The soldiers ordered the five people to go into one room and stay there. They let them take some food: bread, olives, oil, water. They confiscated the mobile phones when they saw Na'ama holding one: "You want to call your brother to come with Hamas, to shoot at us," said one of the soldiers. "Liar," they said a lot, as well as "shut up, you donkey," in broken Arabic. They imitated her mockingly when she said "Ya Rab" ("Oh God"). The five prisoners could not pray, as they were not allowed to clean themselves up before prayer and were forbidden to stand up. They were given two blankets, which were not enough, especially because the windows were smashed and the door was always open. A soldier always sat next to the door aiming his rifle at them. All five still have colds.
"You'll come out when we leave," was the answer given to Na'ama after she asked them to contact the Red Cross. Apparently, one soldier spoke fluent Arabic, another could speak some and others knew a phrase or two.
Was there anyone among the soldiers who was a little bit nice? "To my regret, no," Na'ama says. In a number of other houses or neighborhoods people who preferred not to flee encountered some soldiers who were somewhat courteous. In none of the other houses were people forbidden to use the toilet, but the men's hands were bound for two or three days. There are houses where the captives had no food for two or three days or no water for hours. "We don't have food either," said the soldiers in Izbet Abed Rabbo.
Soldiers broke down doors of grocery stores and helped themselves to candy and snacks. There were some who handed out candy to children; sometimes soldiers asked a child whom they forced to accompany them, as a human shield, to hand it out.
On the morning of January 14, the Red Cross came to pick up the five inhabitants of the "jail" in house No. 5. A short while beforehand, the soldiers had brought a portable gas burner in so Rasmiya could make hot tea, which they had not let her do before. "Maybe because the officer came," Na'ama says.

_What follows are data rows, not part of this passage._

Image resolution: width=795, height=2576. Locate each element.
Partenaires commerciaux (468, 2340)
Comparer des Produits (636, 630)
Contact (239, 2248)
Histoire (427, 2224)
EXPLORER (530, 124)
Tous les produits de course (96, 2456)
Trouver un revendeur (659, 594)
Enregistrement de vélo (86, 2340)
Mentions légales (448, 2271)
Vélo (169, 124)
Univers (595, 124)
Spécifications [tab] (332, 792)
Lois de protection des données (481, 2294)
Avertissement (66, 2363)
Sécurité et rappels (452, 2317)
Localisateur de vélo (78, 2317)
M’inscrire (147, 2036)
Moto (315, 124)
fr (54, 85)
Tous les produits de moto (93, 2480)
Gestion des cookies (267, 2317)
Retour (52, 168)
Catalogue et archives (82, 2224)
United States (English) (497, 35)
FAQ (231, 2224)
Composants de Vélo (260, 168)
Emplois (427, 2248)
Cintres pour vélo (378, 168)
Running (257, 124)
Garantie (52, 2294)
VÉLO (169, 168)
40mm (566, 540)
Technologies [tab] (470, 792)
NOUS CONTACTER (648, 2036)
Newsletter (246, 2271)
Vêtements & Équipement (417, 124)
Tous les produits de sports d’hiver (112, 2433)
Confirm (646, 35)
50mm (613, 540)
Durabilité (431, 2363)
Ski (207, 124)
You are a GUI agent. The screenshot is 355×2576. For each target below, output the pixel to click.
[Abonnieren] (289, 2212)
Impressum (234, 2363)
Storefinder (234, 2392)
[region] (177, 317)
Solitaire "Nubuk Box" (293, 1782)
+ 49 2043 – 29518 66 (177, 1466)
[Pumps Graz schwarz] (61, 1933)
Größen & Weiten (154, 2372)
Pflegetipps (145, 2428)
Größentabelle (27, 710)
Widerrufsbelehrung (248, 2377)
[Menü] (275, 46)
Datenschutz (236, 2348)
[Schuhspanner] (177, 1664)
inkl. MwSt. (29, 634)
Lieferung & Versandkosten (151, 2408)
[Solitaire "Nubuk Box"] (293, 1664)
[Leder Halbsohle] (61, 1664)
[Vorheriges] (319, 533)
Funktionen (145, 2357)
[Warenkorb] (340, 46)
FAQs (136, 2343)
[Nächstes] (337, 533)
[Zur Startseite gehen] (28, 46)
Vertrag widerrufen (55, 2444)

The IDF Spokesman's Office said in response that soldiers in Gaza were instructed in advance not to harm personal property unless there was a need to do so for operational purposes. "Not only did the soldiers not prevent the Palestinians from eating," the office said, "but they shared their army rations with them. The IDF has not received any reports about breaking into grocery stores. Concerning the claims about graffiti, the IDF sees this as a very serious matter, which contradicts the values and norms in which the soldiers are educated."